In the lecture hall, students are schooled on such topics as the importance of the butter-fat-to-sugar ratio in creating a velvety texture. Most of the learning, however, happens at 18 gelato-making stations that thrum as they churn and freeze mixtures of eggs, milk, dextrose, stabilizing agent, cream and a host of natural flavours ranging from papaya and pineapple to coffee and egg cream. Over the course of the week, students make variations of at least 20 flavours.

Mr. Ferrari even has students sample Parmesan cheese gelato, a concoction that goes down about as smoothly as blended chalk.

Experiments - and failures - are all part of the process.





"We've made coffee, and an interpretation of vanilla that I may or may not have destroyed," says Steve McAlister, 42, from Boston. He fingers a dollop of hazelnut gelato into his mouth as it oozes out of a stainless-steel machine he oversees.

"I added too much flavour and then there was no going back. It'll appeal to someone who likes sweet things," he laughs. "Someone who can eat handfuls of sugar without complaining."

Mr. McAlister explains that here's here to ride out a midlife crisis.

"I work as a fundraiser and started to wonder what I'll do when I inevitably burn out. And I thought, I like to eat ice cream. So why not make it, too?"

But not all students plan on pumping out the cold, sweet treat for a living.

Lincoln Chou, a real estate developer from Vancouver, is simply on a taste reconnaissance mission.

"I take my food quite seriously and I just want to know what stuff goes into gelato," he says, pouring an egg-cream blend into the gelato machine with the help of a classmate from Mexico. "Even if I don't open a shop right away, I want to make something that's nutritious and healthy. It's personal for now."

Mr. Chou says he thinks the distinction the gelatieri here make between gelato and ice cream is overblown.

"Gelato and ice cream is basically the same thing," he says. "Gelato has less air and less fat so it's healthier. But if you eat too much gelato, it will still make you fat."

With some students on their eighth tasting cup of the morning, it's hard not to concede his point. Still, learning has rarely been so sweet.

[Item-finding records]

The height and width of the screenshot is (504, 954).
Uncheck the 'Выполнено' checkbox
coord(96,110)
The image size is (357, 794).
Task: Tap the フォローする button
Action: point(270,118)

— Goals —
(1) Print a passage from the gelato article. Begin at the words "In the lecture" and stop after "machine he oversees.".
(2) Turn all the records into a numbered list and leave out any blank lines.

— Final answers —
(1)
In the lecture hall, students are schooled on such topics as the importance of the butter-fat-to-sugar ratio in creating a velvety texture. Most of the learning, however, happens at 18 gelato-making stations that thrum as they churn and freeze mixtures of eggs, milk, dextrose, stabilizing agent, cream and a host of natural flavours ranging from papaya and pineapple to coffee and egg cream. Over the course of the week, students make variations of at least 20 flavours.

Mr. Ferrari even has students sample Parmesan cheese gelato, a concoction that goes down about as smoothly as blended chalk.

Experiments - and failures - are all part of the process.





"We've made coffee, and an interpretation of vanilla that I may or may not have destroyed," says Steve McAlister, 42, from Boston. He fingers a dollop of hazelnut gelato into his mouth as it oozes out of a stainless-steel machine he oversees.

(2)
1. The height and width of the screenshot is (504, 954).
2. Uncheck the 'Выполнено' checkbox
3. coord(96,110)
4. The image size is (357, 794).
5. Task: Tap the フォローする button
6. Action: point(270,118)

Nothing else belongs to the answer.